Il Thailandese Albon conquista il podio in F1

Red Bull sarà grata per il buon PR di oggi, in quanto il pilota di F1, thailandese di origine britannica, Alex Albon, ha ringraziato gli sponsor dell’energy drink per la loro “fede” dopo il terzo posto nel Gran Premio di Toscana di ieri sera, il suo primo arrivo a podio in un GP di Formula 1. Il 24enne ha concluso al terzo posto dietro ai piloti Mercedes, diventando il primo thailandese a salire sul podio dal 1950, quando ci riuscì Bira, terzogenito di un principe thailandese.

Red Bull non ben vista in Thailandia

Red Bull non è ben vista in Thailandia da quando Vorayuth “Boss” Yoovidhya, figlio del secondo uomo più ricco della Thailandia e nipote del fondatore della stessa Redbull, assieme all’ austriaco Dietrich Mateschitz, è stato accusato di aver ucciso un ufficiale di polizia di Bangkok, il 47enne Wichian Klanprasert, nel 2012, facendo schiantare la sua Ferrari contro la moto dell’ufficiale, trascinando lui e la moto per oltre 100 metri, prima di fuggire via. A luglio, la decisione di far cadere tutte le accuse contro Vorayuth, fuggito oltreoceano nel 2017, ha provocato una protesta nazionale, spingendo il premier Prayut Chan-o-cha a chiedere un’inchiesta indipendente sulla gestione del caso.

Suo padre, Nigel Albon, è un ex pilota britannico che ha partecipato al British Touring Car Championship e alla Porsche Carrera Cup. Sua mamma, Kankamol, è thailandese.

L’uomo che Alex ha sostituito nel team Red Bull durante la scorsa stagione, Pierre Gasly, ha vinto il Gran Premio d’Italia a Monza la scorsa settimana, mettendo ulteriore pressione sul team Red Bull e la loro fiducia nel giovane pilota thailandese, che rischiava di subire lo stesso destino capitato al francese lo scorso anno. Albon è sceso fino al 7° posto durante la gara di ieri, riconquistando progressivamente posizione, arrivando fino a il gradino più basso del podio.

Le parole di Albon dopo la conquista del podio

“Grazie per essere rimasti con me. Il team mi ha sostenuto fin dal primo giorno. E’ davvero bello salire sul podio, per dimostrare che posso farcela”.

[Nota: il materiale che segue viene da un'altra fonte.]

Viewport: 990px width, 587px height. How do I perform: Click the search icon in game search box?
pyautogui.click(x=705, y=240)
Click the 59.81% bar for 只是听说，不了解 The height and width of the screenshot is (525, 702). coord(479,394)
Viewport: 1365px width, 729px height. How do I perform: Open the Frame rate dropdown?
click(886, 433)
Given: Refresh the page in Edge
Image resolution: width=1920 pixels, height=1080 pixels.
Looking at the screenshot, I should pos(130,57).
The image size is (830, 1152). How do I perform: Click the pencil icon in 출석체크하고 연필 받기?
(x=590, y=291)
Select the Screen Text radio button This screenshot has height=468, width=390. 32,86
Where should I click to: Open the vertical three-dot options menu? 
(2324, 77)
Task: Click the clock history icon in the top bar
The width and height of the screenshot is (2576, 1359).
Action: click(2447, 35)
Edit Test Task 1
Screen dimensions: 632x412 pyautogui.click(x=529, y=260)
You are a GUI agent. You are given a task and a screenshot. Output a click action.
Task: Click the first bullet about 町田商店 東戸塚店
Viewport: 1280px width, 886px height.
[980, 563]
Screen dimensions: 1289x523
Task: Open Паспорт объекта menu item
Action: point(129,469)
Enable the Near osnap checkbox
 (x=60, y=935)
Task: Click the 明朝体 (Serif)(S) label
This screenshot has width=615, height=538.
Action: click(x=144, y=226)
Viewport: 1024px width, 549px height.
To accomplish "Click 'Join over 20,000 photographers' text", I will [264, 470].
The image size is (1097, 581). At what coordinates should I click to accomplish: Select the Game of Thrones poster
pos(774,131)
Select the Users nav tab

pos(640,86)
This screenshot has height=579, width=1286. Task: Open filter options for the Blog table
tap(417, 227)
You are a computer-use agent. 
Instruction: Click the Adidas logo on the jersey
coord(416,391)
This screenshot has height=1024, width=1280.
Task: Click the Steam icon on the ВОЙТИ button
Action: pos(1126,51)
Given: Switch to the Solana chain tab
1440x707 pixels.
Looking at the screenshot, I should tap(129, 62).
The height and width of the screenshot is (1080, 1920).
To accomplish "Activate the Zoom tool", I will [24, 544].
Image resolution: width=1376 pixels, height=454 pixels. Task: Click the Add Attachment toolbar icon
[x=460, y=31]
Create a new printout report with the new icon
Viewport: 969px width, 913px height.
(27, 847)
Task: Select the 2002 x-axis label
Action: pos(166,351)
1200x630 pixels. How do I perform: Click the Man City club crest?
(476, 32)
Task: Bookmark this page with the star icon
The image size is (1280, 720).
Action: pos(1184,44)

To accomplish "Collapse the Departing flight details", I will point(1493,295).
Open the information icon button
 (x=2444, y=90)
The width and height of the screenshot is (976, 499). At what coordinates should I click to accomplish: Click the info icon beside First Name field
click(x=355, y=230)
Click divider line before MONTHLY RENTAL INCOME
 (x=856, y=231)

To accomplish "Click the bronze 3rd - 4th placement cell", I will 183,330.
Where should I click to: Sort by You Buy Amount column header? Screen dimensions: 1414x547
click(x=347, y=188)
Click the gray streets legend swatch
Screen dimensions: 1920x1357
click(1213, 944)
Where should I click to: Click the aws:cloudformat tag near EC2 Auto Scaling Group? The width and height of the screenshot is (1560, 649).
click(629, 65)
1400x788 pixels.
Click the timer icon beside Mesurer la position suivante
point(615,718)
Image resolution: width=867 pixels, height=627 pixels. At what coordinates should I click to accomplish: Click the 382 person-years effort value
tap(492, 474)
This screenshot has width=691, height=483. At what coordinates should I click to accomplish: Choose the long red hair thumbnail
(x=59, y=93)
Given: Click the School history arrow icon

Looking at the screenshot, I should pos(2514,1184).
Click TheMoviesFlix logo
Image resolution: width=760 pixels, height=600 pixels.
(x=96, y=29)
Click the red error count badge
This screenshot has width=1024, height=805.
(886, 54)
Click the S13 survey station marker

“E’ stato bello ovviamente, è stato un po’ lungo arrivare qui, ma è stata dura. Ho dovuto lavorare per questo. Sono felice. Riesco a respirare. È bello essere qui. È stato brutale, soprattutto l’alta velocità nel secondo settore. Nel mio corpo c’è più adrenalina che altro. Sono felice”.

Lewis Hamilton (GBR) ha conquistato la sua novantesima vittoria in carriera battendo il compagno di squadra Mercedes, Valtteri Bottas, in un GP di Toscana caratterizzato da una serie di incidenti. La gara è stata interrotta da due bandiere rosse – la prima causata da un tamponamento sul rettilineo dei box, la seconda da una collisione ad alta velocità per Lance Stroll.

Il capo del team Red Bull Christian Horner è consapevole del fatto che il giovane thailandese ha avuto un momento difficile nelle ultime settimane.

“Ha dovuto superare un po’ di critiche, è riuscito a tornare di nuovo in pista… negli ultimi due fine settimana è diventato sempre più forte. Per ottenere quel podio oggi, ha dovuto lottare davvero per averlo. Ha dovuto farlo nel modo più duro”.

“Una volta che si mette il casco, si vede che c’è un vero pilota. C’è una grande differenza tra pensare di poterlo fare e sapere di poterlo fare. Penso che questo podio per lui gli darà solo una spinta di sicurezza e fiducia in se stesso”.

Il Thailandese Albon conquista il podio in F1Ferrari festeggia 1000 Gp in F1 e Hamilton vicino ad un grande record

Nella giornata di ieri la Scuderia Ferrari ha anche festeggiato il suo Gran Premio numero 1000, con un risultato diverso da quello che i tifosi speravano, finendo in ottava (Leclerc) e decima (Vettel) posizione. Un risultato però in linea con la difficile stagione che sta affrontando la Scuderia.

Ora c’è una gradita pausa di due settimane per il programma delle corse, dopo 9 gare in 11 settimane, prima del Gran Premio di Russia, dove Lewis Hamilton può raggiungere un record che alcuni sentivano potrebbe non essere mai battuto – il bottino di 91 vittorie di Schumacher.